Energie von Denkmaldächern

Foto: imago/Werner Otto

Eine Novelle des Landesdenkmalschutzgesetzes ermöglicht es seit 1. Juni, auch denkmalgeschützte Gebäude für die Erzeugung von erneuerbaren Energien zu nutzen. Darauf weisen der Landesverband Erneuerbare Energien NRW (LEE NRW) und die Verbraucherzentrale NRW hin. Danach müssen die Denkmalbehörden im Land erstmals auch die Belange des Klimas und des Einsatzes erneuerbarer Energien angemessen berücksichtigen. Laut LEE NRW-Geschäftsführer Christian Mildenberger ist das neue Gesetz kein Freifahrtschein. Photovoltaik, Solarthermie und denkmalangepasste energetische Sanierungen könnten alte, geschützte Gebäude nun aber nicht nur wirtschaftlicher machen, sondern auch einen wichtigen Beitrag zum Klimaschutz leisten. Udo Sieverding, Bereichsleiter Energie bei der Verbraucherzentrale NRW, sieht die Gesetznovelle als Chance, dass Besitzer denkmalgeschützter Gebäude langfristig Energiekosten einsparen könnten.
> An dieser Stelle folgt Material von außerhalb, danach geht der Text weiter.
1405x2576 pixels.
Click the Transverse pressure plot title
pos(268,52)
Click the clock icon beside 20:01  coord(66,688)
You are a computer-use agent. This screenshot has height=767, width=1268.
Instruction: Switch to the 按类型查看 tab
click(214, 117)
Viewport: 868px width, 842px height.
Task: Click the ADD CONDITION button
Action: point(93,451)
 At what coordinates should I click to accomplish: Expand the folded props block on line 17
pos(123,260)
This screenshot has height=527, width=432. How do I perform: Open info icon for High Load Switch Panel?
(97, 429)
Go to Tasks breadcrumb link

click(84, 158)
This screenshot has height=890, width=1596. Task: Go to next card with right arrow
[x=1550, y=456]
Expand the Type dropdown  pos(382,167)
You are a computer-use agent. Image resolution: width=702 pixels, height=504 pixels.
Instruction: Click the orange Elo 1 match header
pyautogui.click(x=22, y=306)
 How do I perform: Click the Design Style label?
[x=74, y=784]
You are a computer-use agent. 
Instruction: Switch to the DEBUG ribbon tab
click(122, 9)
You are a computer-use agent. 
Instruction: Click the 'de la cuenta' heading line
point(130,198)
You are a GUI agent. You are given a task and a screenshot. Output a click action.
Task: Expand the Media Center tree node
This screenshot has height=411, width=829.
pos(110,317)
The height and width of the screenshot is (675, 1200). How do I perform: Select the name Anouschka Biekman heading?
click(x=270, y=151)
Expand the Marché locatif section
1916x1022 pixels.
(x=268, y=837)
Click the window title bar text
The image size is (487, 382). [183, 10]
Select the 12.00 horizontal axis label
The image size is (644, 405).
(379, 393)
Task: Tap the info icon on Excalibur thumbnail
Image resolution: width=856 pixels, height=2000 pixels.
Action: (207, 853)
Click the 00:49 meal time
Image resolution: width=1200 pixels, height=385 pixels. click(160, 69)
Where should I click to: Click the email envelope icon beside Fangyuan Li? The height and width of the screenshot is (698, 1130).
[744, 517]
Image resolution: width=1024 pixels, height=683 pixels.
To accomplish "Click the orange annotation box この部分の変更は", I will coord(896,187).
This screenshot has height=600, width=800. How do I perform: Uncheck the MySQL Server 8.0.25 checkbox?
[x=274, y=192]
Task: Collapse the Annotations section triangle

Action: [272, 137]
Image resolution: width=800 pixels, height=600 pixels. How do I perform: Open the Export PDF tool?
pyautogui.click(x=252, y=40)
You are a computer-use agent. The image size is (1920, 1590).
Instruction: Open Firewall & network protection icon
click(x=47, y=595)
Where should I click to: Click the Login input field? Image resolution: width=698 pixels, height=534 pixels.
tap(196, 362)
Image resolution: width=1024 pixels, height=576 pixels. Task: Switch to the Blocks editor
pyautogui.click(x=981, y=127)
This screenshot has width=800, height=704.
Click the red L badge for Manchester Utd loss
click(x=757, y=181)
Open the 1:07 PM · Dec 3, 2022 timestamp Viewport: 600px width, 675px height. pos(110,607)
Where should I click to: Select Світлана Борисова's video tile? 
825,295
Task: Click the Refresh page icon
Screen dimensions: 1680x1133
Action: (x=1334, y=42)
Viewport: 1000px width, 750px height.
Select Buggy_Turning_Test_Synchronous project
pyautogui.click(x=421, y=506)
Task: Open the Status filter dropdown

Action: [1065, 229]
In Nordrhein-Westfalen gibt es nach Angaben der beiden Organisationen rund 82 000 denkmalgeschützte Baudenkmäler. Davon seien etwa 80 % in Privatbesitz. Der LEE NRW sieht in dem noch unter der vorherigen Landesregierung novellierten Denkmalschutzgesetz einen Baustein einer Solar-Offensive, auf die sich die neue schwarz-grüne Landesregierung verständigt hat. Danach soll es ab dem 1. Januar 2023 eine Solarpflicht für neu gebaute öffentliche Gebäude des Landes geben, 2024 folgen Gewerbeneubauten sowie kommunale Neubauten und 2025 dann private Neubauten. Für alle landeseigenen Liegenschaften gibt es außerdem mit Beginn des kommenden Jahres eine solare Nachrüstpflicht, die möglichst Ende 2025 abgeschlossen sein soll.